Recent rulings expand power of secretive FISA court

The Takeaway

The scope and powers of the Foreign Intelligence Surveillance Court are expanding as recent rulings are giving the secretive court new powers to authorize and monitor 

In more than a dozen court rulings, the FISA court has granted a vast array of powers to the NSA to collect data on Americans on issues not just pertaining to terrorism, but also nuclear proliferation, cyber attacks and espionage. And the court has ruled that there is a Fourth Amendment exception when it comes to obtaining warrants to collect and track the communications of Americans.

Eric Lichtblau, a reporter for The New York Times, has reported on this broad expansion of the FISA court, which he says has become something of a Supreme Court for surveillance. It’s the court of first and last resort on these matters.

Just one side, the government, appears before its judges, meaning there’s little of the robust give-and-take that most Americans are familiar with from TV court shows. And there are very few appeals, even within the court itself.

“There is a review court that is also classified, also secret, also only with one party,” he said. “There’s never been a case taken to the Supreme Court, because that’s so difficult to do. The upshot is that you have a classified, secret court with virtually no public scrutiny that is making, we’re now learning, really broad constitutional case law on surveillance and intelligence operations.”

For example, under a FISA court ruling, intelligence officials were able to gain access to an attachment to an email sent by an American, because they believed it contained specifications of an Iranian nuclear facility.

The court has taken, Lichtblau said, the special needs doctrine, which allows for testing the blood alcohol level of drivers of testing railroad operators for drugs and alcohol, under the notion that the intrusion upon their privacy is justified by protecting society at large. The doctrine was established in a railway case in 1989.

Airport screenings are another example. 

“They’ve taken that and now applied it in a way that it can be used to justify the collection of all this various metadata,” he said. “By carving out this exception under the special needs doctrine, they’re saying this is still reasonable under the Fourth Amendment … because there’s still an overwhelming public interest.”

And while that argument seems to be the type of case that is ripe for appeal to the U.S. Supreme Court, it’s difficult to see how that would happen when the FISA court and its appeals branch tend only to hear evidence and take cases from the federal government.

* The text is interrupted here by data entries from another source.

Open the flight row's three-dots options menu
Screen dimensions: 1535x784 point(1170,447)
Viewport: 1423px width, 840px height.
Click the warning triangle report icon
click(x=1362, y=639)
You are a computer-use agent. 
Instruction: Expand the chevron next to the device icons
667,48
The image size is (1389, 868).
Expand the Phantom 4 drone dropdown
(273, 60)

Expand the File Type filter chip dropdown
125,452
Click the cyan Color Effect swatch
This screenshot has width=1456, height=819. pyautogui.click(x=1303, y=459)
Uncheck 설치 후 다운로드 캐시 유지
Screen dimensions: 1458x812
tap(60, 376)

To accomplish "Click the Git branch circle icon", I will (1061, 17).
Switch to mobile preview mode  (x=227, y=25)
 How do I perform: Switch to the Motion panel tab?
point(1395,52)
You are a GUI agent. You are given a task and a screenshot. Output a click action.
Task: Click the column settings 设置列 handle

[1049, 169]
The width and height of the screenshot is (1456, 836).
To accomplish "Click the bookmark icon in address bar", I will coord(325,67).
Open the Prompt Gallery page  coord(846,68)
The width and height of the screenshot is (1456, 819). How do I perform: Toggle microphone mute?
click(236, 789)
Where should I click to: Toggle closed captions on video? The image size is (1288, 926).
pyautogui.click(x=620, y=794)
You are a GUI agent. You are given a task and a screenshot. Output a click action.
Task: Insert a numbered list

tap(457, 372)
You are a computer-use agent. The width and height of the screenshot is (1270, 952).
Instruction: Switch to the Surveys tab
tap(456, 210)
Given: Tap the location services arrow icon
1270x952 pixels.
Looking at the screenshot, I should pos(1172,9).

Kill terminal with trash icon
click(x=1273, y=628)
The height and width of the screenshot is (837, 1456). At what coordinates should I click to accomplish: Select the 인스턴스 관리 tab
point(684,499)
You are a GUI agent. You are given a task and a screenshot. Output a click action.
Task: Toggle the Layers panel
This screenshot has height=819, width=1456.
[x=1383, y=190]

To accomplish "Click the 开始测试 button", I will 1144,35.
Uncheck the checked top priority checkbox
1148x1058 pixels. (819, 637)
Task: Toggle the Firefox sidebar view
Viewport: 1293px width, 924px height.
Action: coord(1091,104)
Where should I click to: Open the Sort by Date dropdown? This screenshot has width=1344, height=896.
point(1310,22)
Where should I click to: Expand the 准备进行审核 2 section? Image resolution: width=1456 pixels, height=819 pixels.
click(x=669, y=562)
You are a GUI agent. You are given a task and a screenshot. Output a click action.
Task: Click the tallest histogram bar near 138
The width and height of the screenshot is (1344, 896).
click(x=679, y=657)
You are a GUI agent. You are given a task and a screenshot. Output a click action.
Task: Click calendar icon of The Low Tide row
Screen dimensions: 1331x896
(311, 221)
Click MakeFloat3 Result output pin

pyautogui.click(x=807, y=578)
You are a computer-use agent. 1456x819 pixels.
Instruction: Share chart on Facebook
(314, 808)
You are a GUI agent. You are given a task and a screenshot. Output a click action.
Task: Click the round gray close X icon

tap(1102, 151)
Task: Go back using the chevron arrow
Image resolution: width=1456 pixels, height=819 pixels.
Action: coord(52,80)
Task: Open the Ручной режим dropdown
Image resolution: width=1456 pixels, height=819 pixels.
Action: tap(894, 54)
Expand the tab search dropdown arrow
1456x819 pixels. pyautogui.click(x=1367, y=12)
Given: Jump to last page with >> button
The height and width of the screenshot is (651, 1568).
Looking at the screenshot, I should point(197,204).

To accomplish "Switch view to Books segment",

And because rulings from the court are secret, it’s tough for attorneys to get the facts of the case they’d want to challenge.

Further, Lichtblau says the Supreme Court has been hesitant to weigh in on national security issues in recent years.

“There have been only a handful of decisions released, only in redacted form, by the court in the 35 years they’ve been around,” he added. “None of these current rulings we’re talking about … have been released publicly. You’re really litigating in the dark.”